Cimbali Junior The Mazzer Mini and Macap M4 are no lightweights, but I didn't need a scale to know the Cimbali Junior was a lot heavier. Its larger burrs enables it to grind a double-shot worth of espresso faster than the other two grinders by a few seconds. The exterior is brushed stainless steel and squared off; it looks more "commercial" than the other two more flamboyant grinders. If your kitchen has stainless steel appliances that are so popular these days, the Cimbali Junior will blend right in.

One feature that really distinguishes the Cimbali Junior is its adjustment mechanism. A worm drive moves the numbered dial on the upper burr using an adjustment knob. Turning the knob clockwise makes the grind finer and counter-clockwise makes the grind coarser. The granularity of the adjustment will delight espresso hounds who want to tweak the grind to perfection; those who wish to change between widely-spaced coarseness for other preparations will be frustrated. It is no exaggeration that there's dozens of spins of the dial between an espresso and presspot setting. Realistically this is an espresso-only grinder and Junior makes no apologies for it.

Let's not kid ourselves—grinding coffee beans is not a quiet activity. The Mazzer and Macap make the best of it and muffle the noise very well. When they are run empty, their motors purr with precision. The Cimbali operates almost in the opposite sense: Under load, it growls with satisfying efficiency, but is noticeably louder when run empty. Its motor has considerable rotational inertia and continues to spin for what seems like a half-minute after being turned off if you grind until the hopper is empty. If the hopper has beans in it, the motor stops spinning almost immediately.

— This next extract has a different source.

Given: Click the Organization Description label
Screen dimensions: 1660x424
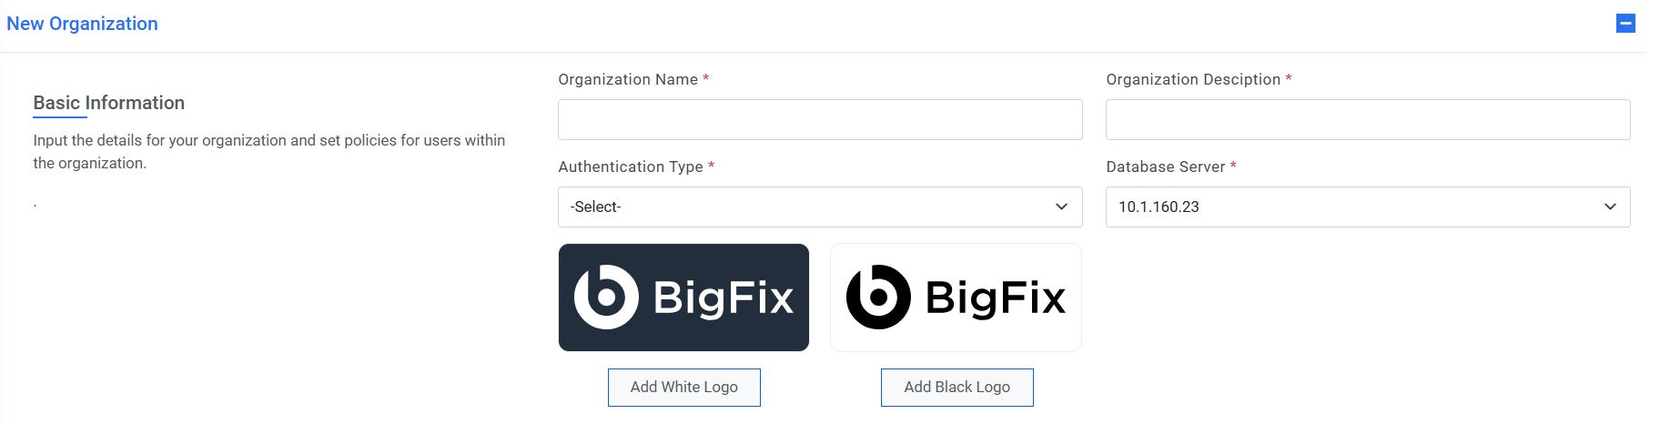Looking at the screenshot, I should pos(1192,79).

Of the six grinders, the Cimbali Junior's placement of the on/off switch is the most logical for frequent use. At first it seemed almost hidden beneath the doser and I stooped to see which two-button toggle I needed to press. But once I was familiar with Junior, I found the on/off switch was intuitively placed right where I would naturally have my hand after flicking the doser handle for the last time. The Mazzer has a timer switch and the Macap has a rocker switch, both of which are located on the side.